“When first I met wi’ Hab o’ the
Howe
I had scarce twice nine years seen,
And he swore by our Ladye o’ Rumbollow
I had set a’ his heart in a holy lowe
Wi’ the fire o’ my twa black een,
Balow!
Wi’ the fire o’ my twa black een.
“Of a’ the fair maidens on Rumbollow green
There was nane sae fair as me,
Wi’ my kilted kirtle o’ mazarine,
And buckles as bright as the siller sheen,
And my coatie o’ cramosie,
Balow!
And my coatie o’ cramosie.
“I was proud that he stood tall men abune,
Sae stalwart, sae bald and free;
But he cozened my heart and left me undune,
Wi’ tatters for claes and bachels for shune,
And a sin-wean on my knee,
Balow!
And a sin-wean on my knee.
“Last night, when the mune was in the wane,
And the winds were moaning low,
I wandered by his dead bodie alane,
And looked at the hole in his white hause bane,
And the gash on his bonnie brow,
Balow!
And the gash on his bonnie brow.
“Did I wail to the mune, and tear my hair,
And weep o’er his bodie?
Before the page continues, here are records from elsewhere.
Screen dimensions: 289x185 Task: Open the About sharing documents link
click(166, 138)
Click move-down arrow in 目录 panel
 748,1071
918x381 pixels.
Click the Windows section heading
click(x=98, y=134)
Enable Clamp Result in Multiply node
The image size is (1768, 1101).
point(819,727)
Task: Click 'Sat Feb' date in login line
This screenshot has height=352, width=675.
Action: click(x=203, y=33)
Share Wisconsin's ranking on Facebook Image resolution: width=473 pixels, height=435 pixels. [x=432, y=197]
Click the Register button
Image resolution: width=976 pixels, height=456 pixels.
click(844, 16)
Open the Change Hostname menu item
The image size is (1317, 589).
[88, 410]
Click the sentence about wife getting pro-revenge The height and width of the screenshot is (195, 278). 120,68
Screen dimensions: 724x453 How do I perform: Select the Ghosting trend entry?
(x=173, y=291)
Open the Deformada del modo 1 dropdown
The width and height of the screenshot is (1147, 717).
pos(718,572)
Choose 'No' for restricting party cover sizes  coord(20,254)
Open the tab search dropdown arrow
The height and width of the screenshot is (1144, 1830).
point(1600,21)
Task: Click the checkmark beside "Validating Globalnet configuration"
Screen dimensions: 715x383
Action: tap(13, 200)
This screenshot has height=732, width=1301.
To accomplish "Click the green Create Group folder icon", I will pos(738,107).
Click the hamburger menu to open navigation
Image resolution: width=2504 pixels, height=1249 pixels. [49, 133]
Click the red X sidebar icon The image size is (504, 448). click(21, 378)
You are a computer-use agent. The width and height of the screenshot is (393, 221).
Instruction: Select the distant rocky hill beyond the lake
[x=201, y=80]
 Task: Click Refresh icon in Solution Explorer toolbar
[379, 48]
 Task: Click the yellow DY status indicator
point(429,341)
Na!
I leugh at the fause are wha left me to care,
And fought for Bess Cummock at Rumbollow Fair,
And there lies dead, ha! ha!
Balow!
And there lies dead, ha! ha!”
She is up and going, no look bestowing
Through the dark forest, tra-la! tra-la!
The roundelay still sounds away,
The wail and the wild ha, ha, ha, ha!
Some wretched maiden with grief o’erladen,
Victim of man, ever so, ever so.
The world needs mending and some God-sending,
All in the forest of Rumbollow.
The mill is yonder where she may wander;
The wheels they merrily row, they row;
The lade is gushing, the water’s rushing
On to the ocean below, below.
The song is ending, or scattered and blending
In the wild winds as they blow, they blow;
She moves still faster with wilder gesture,
All in the forest of Rumbollow.
It is no seeming, hark! comes a screaming
The moaning forest all through, all through;
The miller is running, no danger shunning,
The foaming waters down flow, down, flow:
Too late his braving, there is no saving—
Down the mill lade they go, they go,
Mother and child ’midst the waters wild;
All in the forest of Rumbollow!
XIV.
THE LEGEND OF THE BURNING OF MISTRESS JAMPHRAY.
I.
From the dark old times that have gone before,
We have got in our day some little relief;
We don’t think of doing what they did of yore,
To saw a man through for a point of belief;
We do not believe in old women’s dreams,
And devils and ghosts we can do without;
Nor do we now set an old woman in flames,
But rather endeavour to put them out.